Um em cada cinco deputados federais eleitos em 2018 que tenta um novo mandato este ano — seja para deputado federal ou outro posto — dobrou o patrimônio em relação à última eleição, em 2018, mostram dados do Tribunal Superior Eleitoral (TSE). Ao todo, 69%, equivalente a 327 parlamentares, declararam ganhos patrimoniais nos últimos quatro anos — um deles passou de R$ 7,8 milhões para R$ 48,5 milhões, uma variação de mais de 500%.
O avanço patrimonial dos parlamentares ocorreu ao mesmo tempo em que a população brasileira ficou mais pobre, segundo diversos levantamentos. O rendimento médio mensal medido pelo Instituto Brasileiro de Geografia e Estatística (IBGE), por exemplo, atingiu em 2021 o menor valor em 10 anos. Em 2018, ano da eleição, o rendimento era de R$ 2.472, e agora é de R$ 2.265, quase 10% a menos.
O número de pessoas que não têm o que comer também avançou no período. Segundo dados do IBGE de 2018, 10,2 milhões de brasileiros passavam fome no país naquele ano. Este número subiu para 33,1 milhões em 2021, de acordo com o 2º Inquérito Nacional sobre Insegurança Alimentar no Contexto da Pandemia da Covid-19 no Brasil, realizado pela Rede Brasileira de Pesquisa em Soberania e Segurança Alimentar e Nutricional (Rede PENSSAN).
Além do salário de R$ 33,8 mil mensais e de uma série de benefícios, que incluem a cota parlamentar (de R$ 31 mil a R$ 45 mil, dependendo do estado do congressista), deputados também podem ser sócios de empresas e ter outros investimentos.
O salário, por si só, já é suficiente para distanciar os deputados federais do restante do país. Eles recebem valor quase 15 vezes superior à renda média brasileira.
Deputados também perdem patrimônio
Alguns parlamentares registraram redução do patrimônio, em alguns casos milionários. O número de deputados que dizem ter perdido patrimônio no período é de 139, equivalente a 30% dos congressistas eleitos em 2018 que tentam se eleger a algum cargo em 2022. Há ainda quinze casos em que a pessoa declarou a mesma quantia que em 2018.
Os dados de 2018 não foram corrigidos pela inflação, uma vez que parte considerável dos patrimônios é em propriedades, que não têm o valor reajustado nas declarações.
Especialista em direito eleitoral, o advogado Flávio Henrique Costa Pereira explica que uma evolução patrimonial elevada não é, necessariamente, indício de irregularidades, uma vez que os parlamentares podem ter outros negócios, como serem sócios de empresas.
‘Deslocamento de realidades’
Para o cientista político e professor do Insper Leandro Consentino, o principal problema desse “descolamento” entre a realidade dos deputados e da população é que isso pode provocar uma “miopia” na hora da tomada de decisões na Câmara.
“Eu percebo que há essa dificuldade, esse descolamento.

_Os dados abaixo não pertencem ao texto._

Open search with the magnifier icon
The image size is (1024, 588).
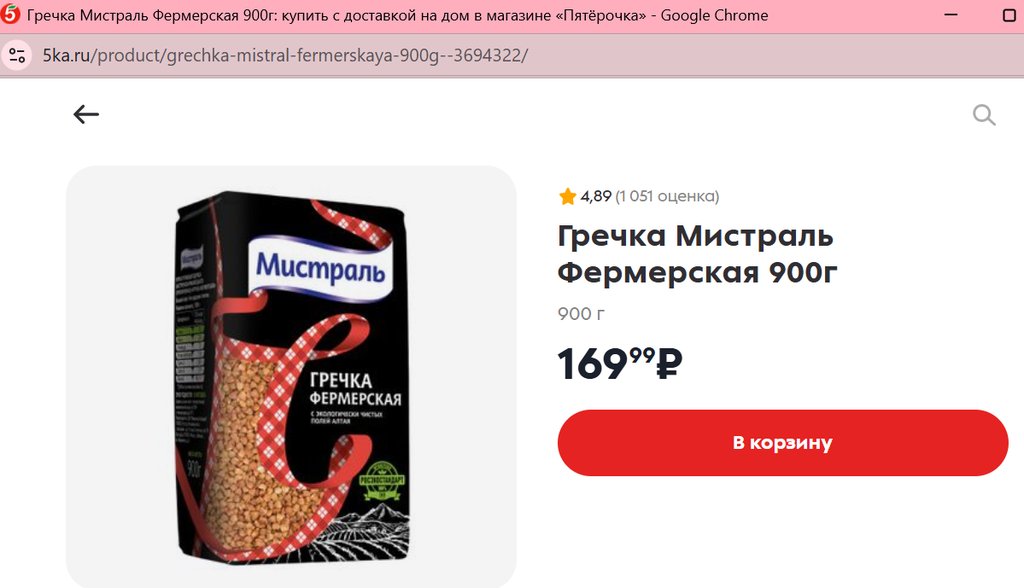[x=984, y=115]
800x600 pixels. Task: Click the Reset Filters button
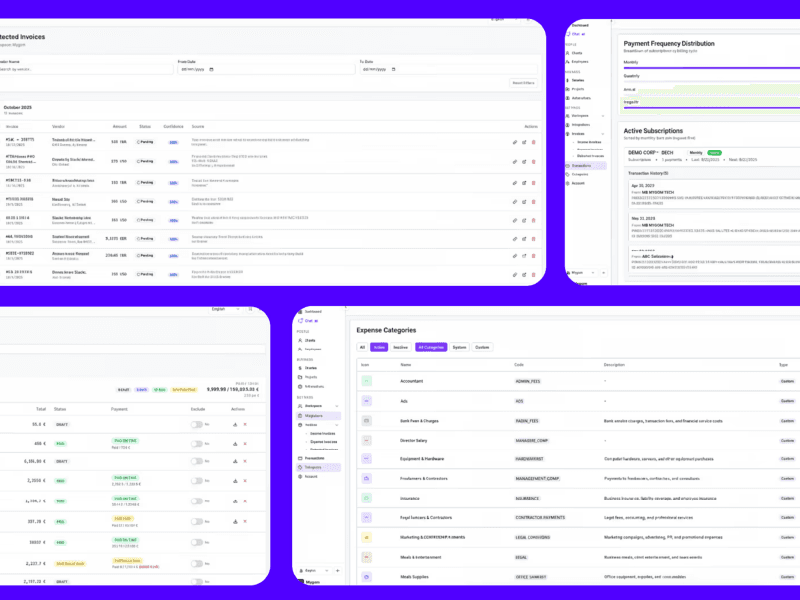[522, 83]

Isso se reflete sobretudo nas condutas dos parlamentares quando vão arbitrar sobre algumas questões”, diz, citando como exemplo eventuais decisões de aumentar o próprio salário ou sobre restrições orçamentárias na área da saúde pública — deputados têm plano de saúde pagos pela Câmara.

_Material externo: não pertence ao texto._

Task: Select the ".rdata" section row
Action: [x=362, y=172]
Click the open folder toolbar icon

“Será que se eles estivessem numa situação parecida com a da população eles estariam tomando as mesmas decisões que estão tomando?”, questiona.

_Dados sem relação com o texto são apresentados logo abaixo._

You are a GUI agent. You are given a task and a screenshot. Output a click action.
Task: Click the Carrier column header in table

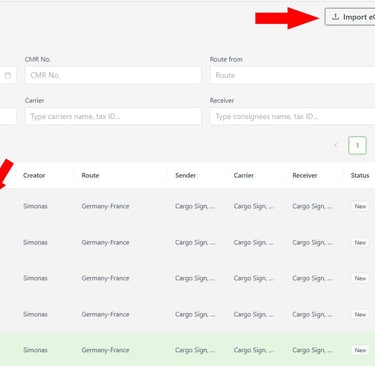[244, 175]
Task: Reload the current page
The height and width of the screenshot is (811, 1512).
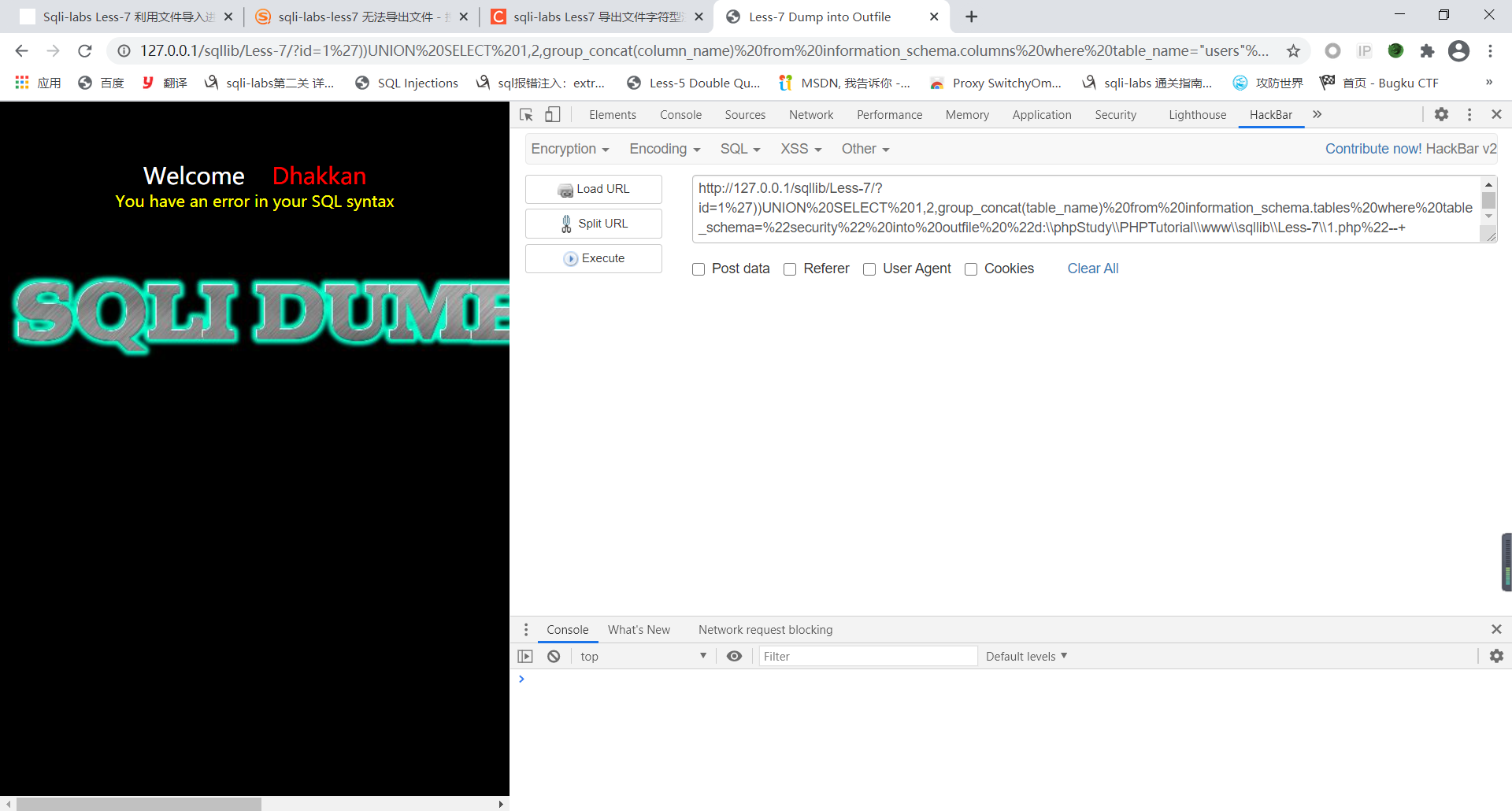Action: point(85,51)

Na mesma linha Marco Antônio Teixeira, professor da Fundação Getúlio Vargas (FGV) e cientista político, diz que essa diferença entre a realidade dos deputados e a da sociedade é “paradoxal” e passa uma mensagem ruim para a população, da política como algo indevidamente vantajoso.
“Os dados que você apresenta vão na contramão da realidade da sociedade”, diz sobre a evolução patrimonial de deputados.
Consentino acredita que uma forma de tornar esses gastos menos descolados da realidade é por meio da transparência, com uma fiscalização maior da população. “[Os gastos] Estarem disponibilizados de uma forma completamente amigável, desde uma pequena coisa gasta, isso deve ser mais acessível”, disse.